Dans son dernier roman déjà sélectionné pour le « Prix Jean Monnet de littérature européenne », l’écrivain serbe Dragan Velikić nous entraîne à la recherche de la mémoire, celle du « cahier volé » où la mère du narrateur notait le nom des hôtels lors de ses errances à travers l’Istrie. Mais au-delà de l’histoire de son pays, c’est sur sa propre vocation d’écrivain que s’interroge l’auteur.
On pourrait lire ce roman comme une tentative brillante de raconter l’histoire de l’ex-Yougoslavie, avec ses guerres, le découpage de ses frontières, le périple de ses habitants ballottés entre l’Italie de Trieste, la Serbie de Belgrade, la Grèce de Thessalonique, la Croatie de Pula et bien d’autres de ces chemins empruntés par des familles juives errantes pour fuir la haine. Il n’est pas facile de se construire une identité quand les contingences vous obligent à l’itinérance.

__________________________________________________

◆ **Consigne 1**
Recopiez à l'identique les lignes, depuis celle qui contient « Home / (280, 86) » jusqu'à la dernière ligne incluse. N'incluez pas les images.
◆ **Consigne 2**
Prolongez la critique du roman au-delà de sa dernière phrase.
La critique du roman et les lignes qui suivent sont indépendantes les unes des autres.

◆ **Liste des données**
__________________________________________________

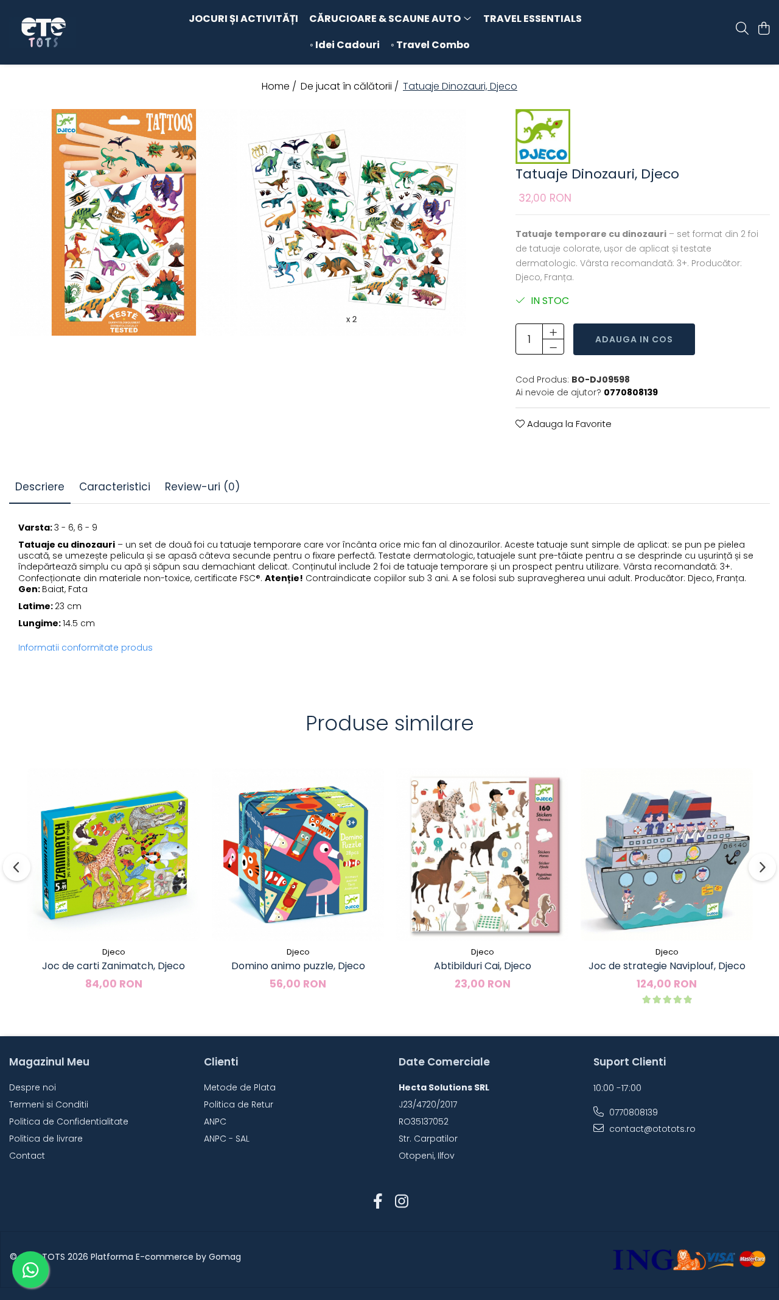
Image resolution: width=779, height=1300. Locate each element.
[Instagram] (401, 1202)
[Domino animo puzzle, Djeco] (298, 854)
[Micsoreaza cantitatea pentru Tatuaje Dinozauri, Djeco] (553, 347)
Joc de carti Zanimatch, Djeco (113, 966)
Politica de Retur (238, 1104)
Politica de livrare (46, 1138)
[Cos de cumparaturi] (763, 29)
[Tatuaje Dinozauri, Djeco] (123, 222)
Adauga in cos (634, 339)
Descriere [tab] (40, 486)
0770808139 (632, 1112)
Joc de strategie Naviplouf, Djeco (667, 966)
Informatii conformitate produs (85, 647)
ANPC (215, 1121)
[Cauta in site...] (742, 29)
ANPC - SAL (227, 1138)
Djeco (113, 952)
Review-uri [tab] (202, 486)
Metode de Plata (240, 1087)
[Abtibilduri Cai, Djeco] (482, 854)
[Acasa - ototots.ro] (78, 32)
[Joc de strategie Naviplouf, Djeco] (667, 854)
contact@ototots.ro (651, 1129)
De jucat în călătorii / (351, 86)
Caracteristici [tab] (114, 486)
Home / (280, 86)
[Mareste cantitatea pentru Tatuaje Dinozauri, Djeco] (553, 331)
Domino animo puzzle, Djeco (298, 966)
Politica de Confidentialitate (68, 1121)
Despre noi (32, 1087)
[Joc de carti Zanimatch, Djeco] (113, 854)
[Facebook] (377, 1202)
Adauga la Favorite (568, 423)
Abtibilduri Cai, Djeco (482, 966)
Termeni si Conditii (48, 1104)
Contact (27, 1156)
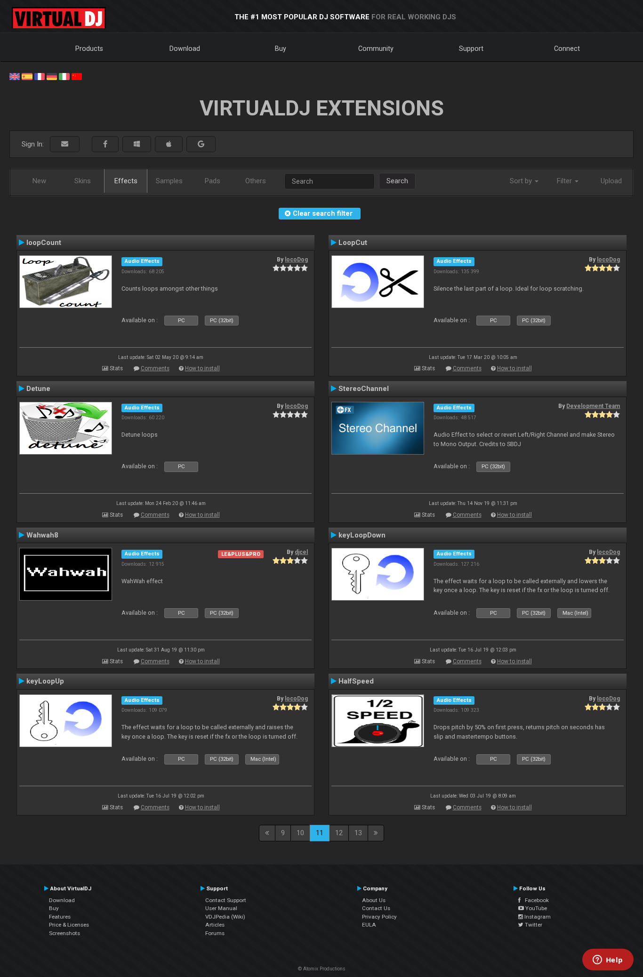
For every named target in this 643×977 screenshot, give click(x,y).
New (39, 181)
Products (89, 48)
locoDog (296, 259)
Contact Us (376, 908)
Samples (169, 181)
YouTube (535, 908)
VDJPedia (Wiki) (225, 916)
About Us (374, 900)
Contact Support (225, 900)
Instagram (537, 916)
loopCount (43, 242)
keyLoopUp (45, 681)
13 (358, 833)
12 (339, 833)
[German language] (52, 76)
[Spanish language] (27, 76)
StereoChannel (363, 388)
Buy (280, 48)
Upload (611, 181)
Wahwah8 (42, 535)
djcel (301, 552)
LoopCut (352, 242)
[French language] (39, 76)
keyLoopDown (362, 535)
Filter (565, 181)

__________________________________________________

◆ **Résultat final 1**
Home / (280, 86)
[Mareste cantitatea pentru Tatuaje Dinozauri, Djeco] (553, 331)
Domino animo puzzle, Djeco (298, 966)
Politica de Confidentialitate (68, 1121)
Despre noi (32, 1087)
[Joc de carti Zanimatch, Djeco] (113, 854)
[Facebook] (377, 1202)
Adauga la Favorite (568, 423)
Abtibilduri Cai, Djeco (482, 966)
Termeni si Conditii (48, 1104)
Contact (27, 1156)
For every named target in this 643×977 screenshot, give click(x,y).
New (39, 181)
Products (89, 48)
locoDog (296, 259)
Contact Us (376, 908)
Samples (169, 181)
YouTube (535, 908)
VDJPedia (Wiki) (225, 916)
About Us (374, 900)
Contact Support (225, 900)
Instagram (537, 916)
loopCount (43, 242)
keyLoopUp (45, 681)
13 (358, 833)
12 (339, 833)
[German language] (52, 76)
[Spanish language] (27, 76)
StereoChannel (363, 388)
Buy (280, 48)
Upload (611, 181)
Wahwah8 (42, 535)
djcel (301, 552)
LoopCut (352, 242)
[French language] (39, 76)
keyLoopDown (362, 535)
Filter (565, 181)

◆ **Résultat final 2**
Très vite, le lecteur se perd, tout comme le narrateur, dans les méandres de la mémoire : le propos est moins de rendre compte de la chronologie des évènements que d’analyser la superposition du présent et du passé dans nos souvenirs, de chercher à déchiffrer ces temporalités qui se rejoignent et se confondent pour engendrer ce que l’on nomme « imagination », et d’interroger avec brio la question de la créativité littéraire.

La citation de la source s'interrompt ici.